« Bilan désastreux », « chaos » : le parcours en Y du Bac Pro déjà sur la sellette

C’était la mesure phare de la dernière réforme de la voie professionnelle, censée révolutionner votre année de Terminale. Moins de deux ans après son lancement, le fameux parcours en Y (ou parcours différencié) est déjà sur le siège éjectable. En cause ? Une organisation qualifiée de « chaos » par les syndicats et un mea culpa à peine voilé du ministère de l’Éducation nationale.
parcours y

Un « bilan désastreux » unanimement partagé

Il est rare de voir l’administration et les syndicats tomber d’accord aussi vite. Lors du comité de suivi de la voie professionnelle qui s’est tenu ce jeudi 8 janvier 2026, le ministre de l’Éducation nationale, Edouard Geffray, a dû se rendre à l’évidence : le dispositif ne fonctionne pas. Lancé lors de l’année scolaire 2024-2025, ce parcours imposait aux élèves de choisir, pour la fin de leur Terminale, entre deux options : une préparation à la poursuite d’études ou une insertion professionnelle immédiate.

Sur le papier, l’idée de personnaliser la fin du lycée semblait séduisante. Dans la réalité, les retours de terrain sont glacials. Pascal Vivier, secrétaire général du Snetaa-FO, n’y va pas par quatre chemins et décrit un « bilan désastreux ». Les établissements ont rapporté une désorganisation totale, notamment due au déplacement des examens au mois de mai pour libérer du temps en juin.

Les conséquences directes pour les lycéens ont été lourdes :

  • Une année scolaire amputée de plusieurs semaines de cours (jusqu’à 169 heures perdues selon certains syndicats).
  • Un taux d’absentéisme « colossal » constaté dès la fin des épreuves en mai.
  • Une gestion administrative qualifiée de « chaos organisé » au sein des lycées.

L’effet pervers de la gratification de stage

L’un des points de friction majeurs de ce parcours en Y réside dans son modèle économique, qui a fini par biaiser l’orientation des élèves.

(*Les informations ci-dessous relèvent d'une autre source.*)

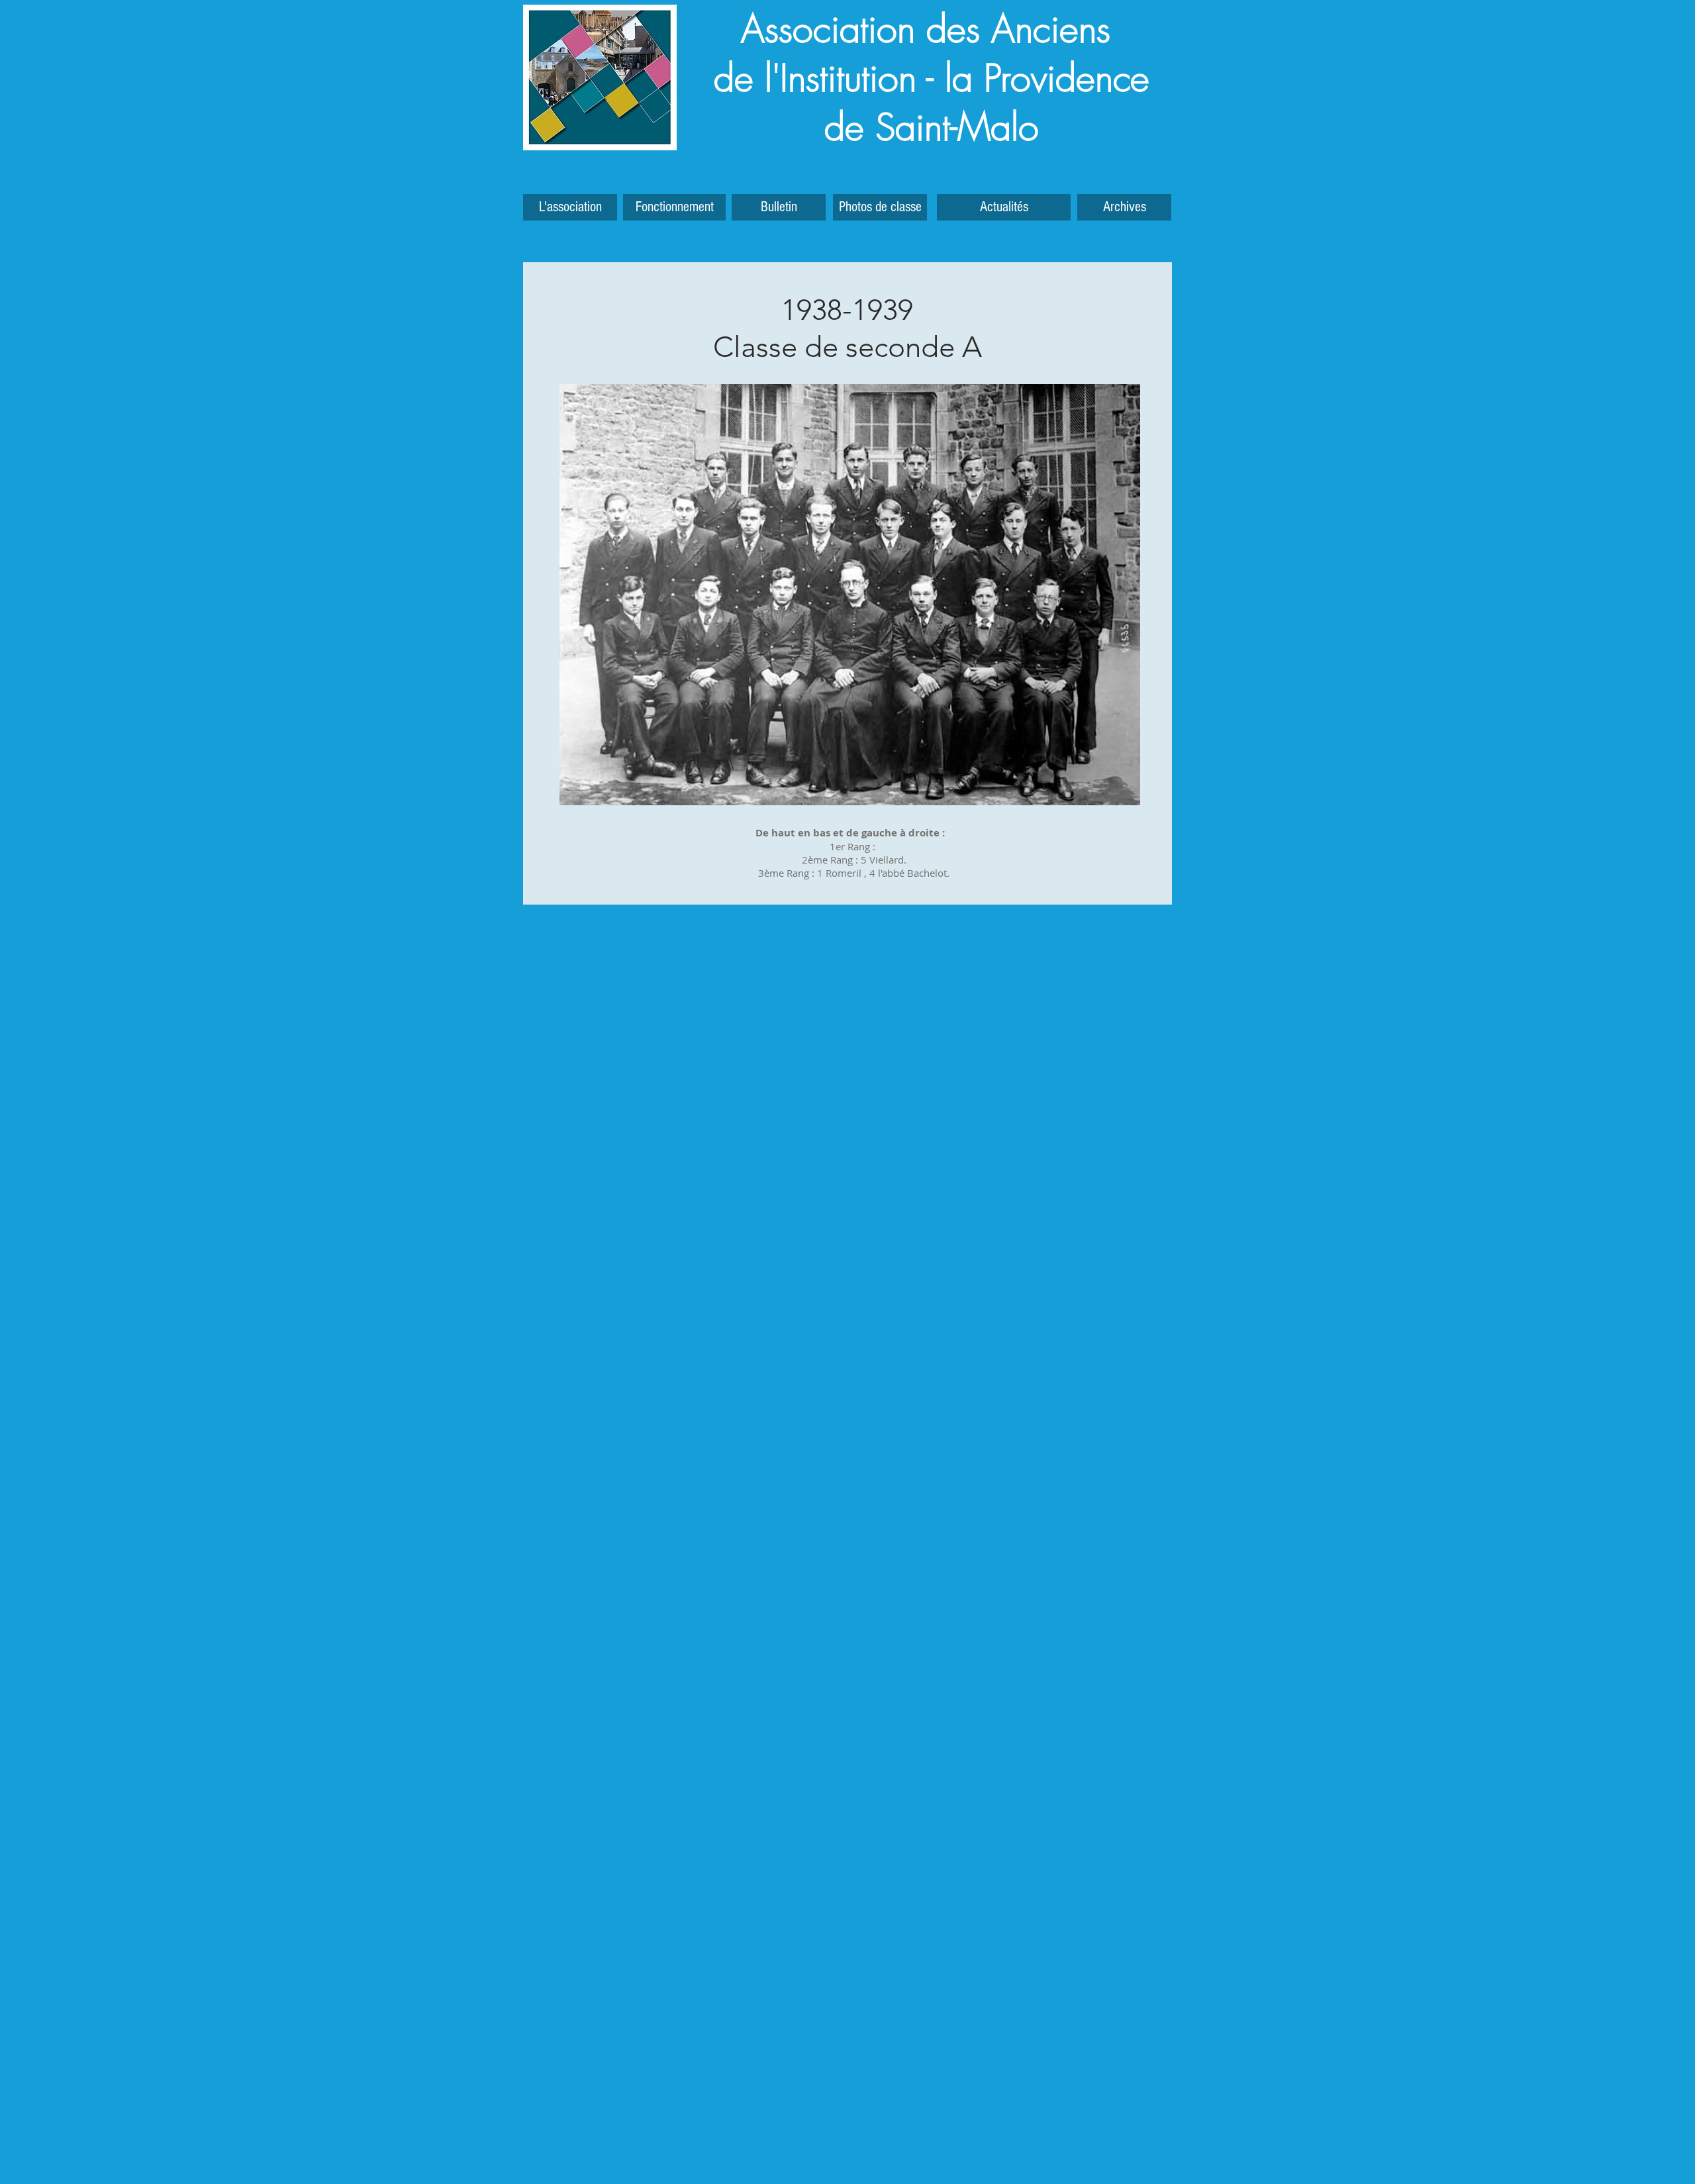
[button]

Le choix devait théoriquement se faire selon le projet d’avenir du lycéen : continuer en BTS ou aller travailler.

Mais le système a introduit un biais de taille : la gratification des stages. En optant pour le module « insertion professionnelle », les élèves partent en Période de Formation en Milieu Professionnel (PFMP) et touchent une gratification d’environ 100 euros par semaine. À l’inverse, le module de « poursuite d’études » garde les élèves en classe, sans rémunération supplémentaire.

Le résultat ne s’est pas fait attendre. La majorité des élèves s’est tournée vers l’insertion professionnelle, non pas forcément par conviction, mais par intérêt financier. Ce phénomène a vidé les classes du module « poursuite d’études » de leur substance, rendant le dispositif inefficace pour ceux qui voulaient réellement préparer l’après-bac.

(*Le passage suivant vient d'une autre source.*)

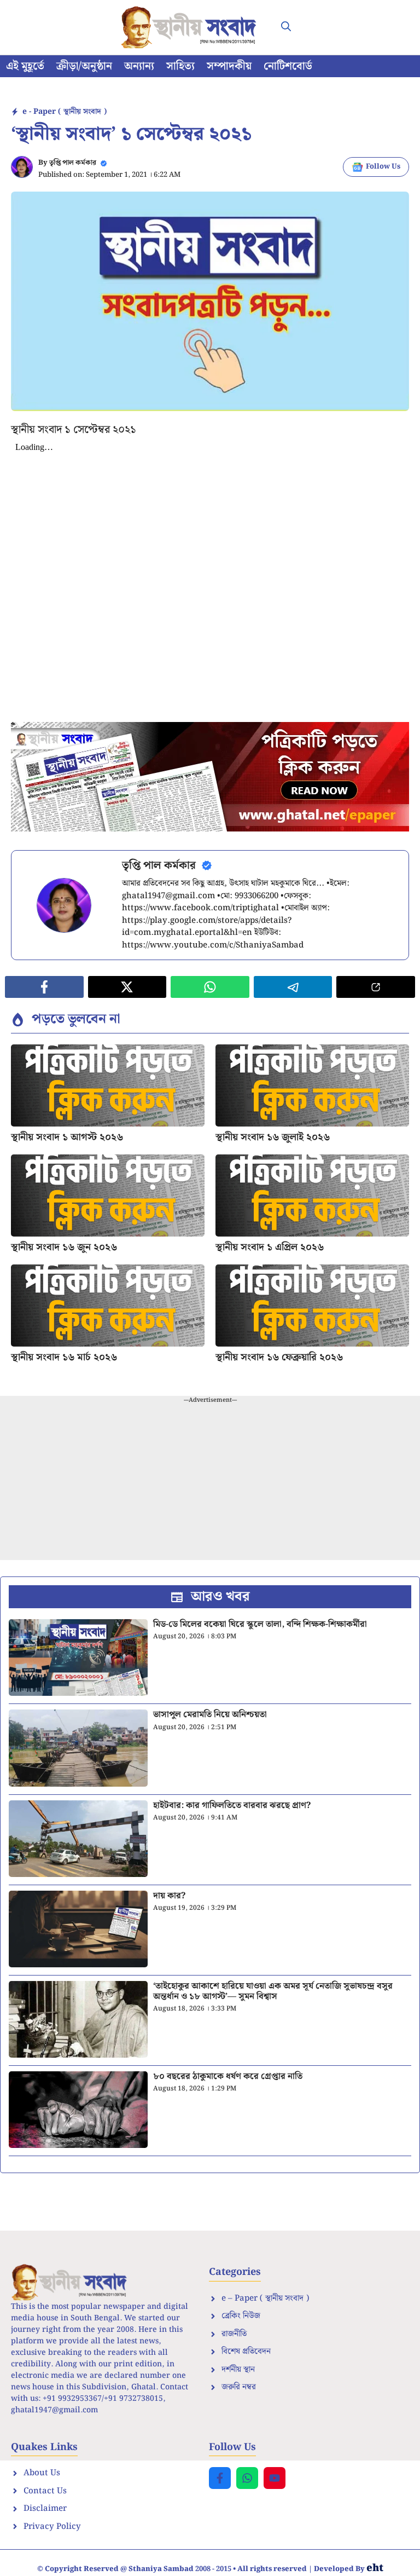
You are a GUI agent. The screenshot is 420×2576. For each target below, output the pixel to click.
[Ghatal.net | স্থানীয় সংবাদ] (190, 27)
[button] (286, 27)
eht (374, 2568)
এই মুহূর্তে (25, 66)
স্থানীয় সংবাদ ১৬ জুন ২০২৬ (64, 1247)
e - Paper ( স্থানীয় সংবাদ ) (64, 112)
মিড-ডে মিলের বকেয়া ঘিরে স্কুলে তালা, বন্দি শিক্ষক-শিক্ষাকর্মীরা (260, 1624)
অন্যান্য (139, 66)
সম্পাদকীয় (229, 66)
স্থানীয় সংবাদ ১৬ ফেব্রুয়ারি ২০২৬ (279, 1357)
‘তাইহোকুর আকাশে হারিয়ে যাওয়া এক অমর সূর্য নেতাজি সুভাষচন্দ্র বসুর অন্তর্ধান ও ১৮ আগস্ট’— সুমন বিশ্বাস (273, 1991)
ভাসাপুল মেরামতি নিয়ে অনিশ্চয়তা (210, 1715)
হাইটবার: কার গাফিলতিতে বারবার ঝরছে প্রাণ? (232, 1805)
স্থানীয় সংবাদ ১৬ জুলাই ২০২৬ (272, 1137)
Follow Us (383, 166)
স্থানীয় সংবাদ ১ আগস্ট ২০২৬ (67, 1137)
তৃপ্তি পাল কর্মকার (72, 163)
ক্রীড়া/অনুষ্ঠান (84, 66)
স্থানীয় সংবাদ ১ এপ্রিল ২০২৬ (269, 1247)
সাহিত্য (180, 66)
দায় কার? (169, 1896)
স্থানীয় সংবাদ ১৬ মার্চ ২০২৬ (64, 1357)
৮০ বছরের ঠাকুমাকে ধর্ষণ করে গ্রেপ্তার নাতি (227, 2076)
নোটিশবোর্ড (288, 66)
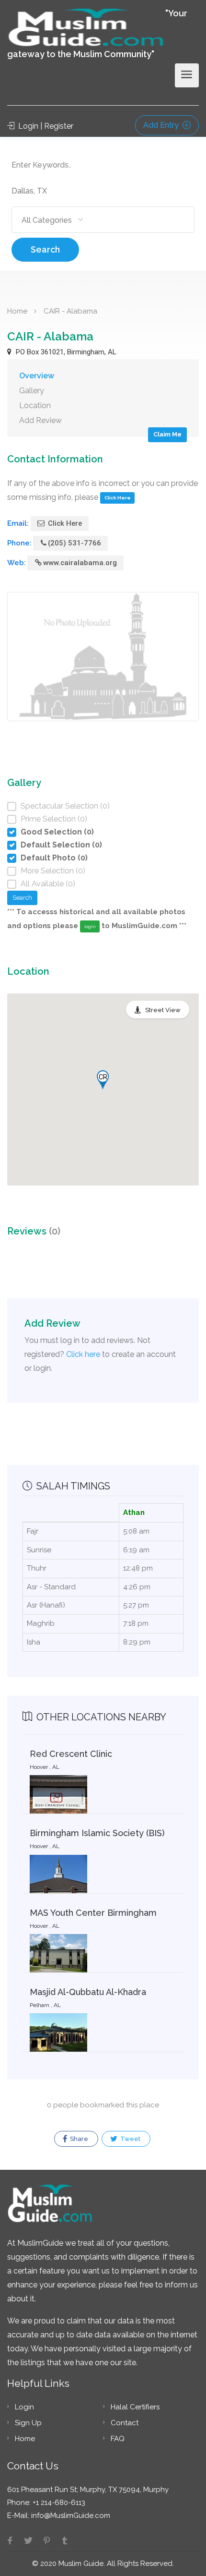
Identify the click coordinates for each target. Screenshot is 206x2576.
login (90, 926)
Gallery (31, 390)
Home (17, 311)
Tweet (129, 2138)
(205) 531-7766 (74, 543)
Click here (83, 1354)
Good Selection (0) (57, 831)
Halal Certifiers (135, 2407)
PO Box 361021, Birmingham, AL (65, 352)
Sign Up (28, 2423)
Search (45, 249)
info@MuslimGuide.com (69, 2515)
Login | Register (44, 126)
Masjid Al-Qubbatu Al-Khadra (88, 1992)
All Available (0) (48, 883)
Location (35, 405)
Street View (163, 1010)
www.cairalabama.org (80, 562)
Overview (36, 375)
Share (78, 2138)
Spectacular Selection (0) (65, 805)
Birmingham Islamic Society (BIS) (97, 1833)
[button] (103, 1079)
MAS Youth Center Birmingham (93, 1913)
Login (24, 2407)
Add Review (40, 420)
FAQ (118, 2438)
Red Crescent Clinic (71, 1754)
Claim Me (167, 434)
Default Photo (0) (54, 857)
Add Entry (162, 125)
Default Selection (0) (61, 844)
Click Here (117, 497)
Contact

L’attrait pour la gratification encourage de fait les élèves à choisir le parcours Insertion Professionnelle, vidant le dispositif de son sens.

Vers un retour à la normale pour la rentrée 2026 ?

Face à ce constat d’échec, le ministère semble prêt à faire machine arrière. Edouard Geffray a évoqué des « ajustements nécessaires », mais en coulisses, on parle bien d’une suppression pure et simple du parcours différencié tel qu’il existe aujourd’hui. L’objectif serait de revenir à un calendrier plus classique, avec des examens positionnés fin juin, pour garantir aux élèves « plus et mieux d’école ».

Le calendrier va s’accélérer dans les prochaines semaines :

  • Janvier 2026 : Quatre semaines de concertation intense entre le ministère et les syndicats pour recueillir les expériences de terrain.
  • 22 février 2026 : Date butoir pour l’annonce officielle des arbitrages, juste avant la période de réserve électorale des municipales.
  • Avril 2026 : Lancement de groupes de travail pour une refonte plus large de l’enseignement professionnel (de la Segpa au BTS) prévue à l’horizon 2027-2028.

Pour les syndicats comme le SE-Unsa ou le Snec-CFTC, c’est une victoire après deux ans d’alertes sur la « non-faisabilité » du projet. Ils réclament désormais de redonner de l’autonomie aux établissements et de récupérer les heures d’enseignement perdues.

Si vous êtes actuellement en Première Bac Pro, attendez-vous donc à ce que votre année de Terminale ne ressemble pas à celle de vos prédécesseurs. Le « parcours en Y » pourrait bien n’avoir été qu’une parenthèse de deux ans dans l’histoire du lycée professionnel.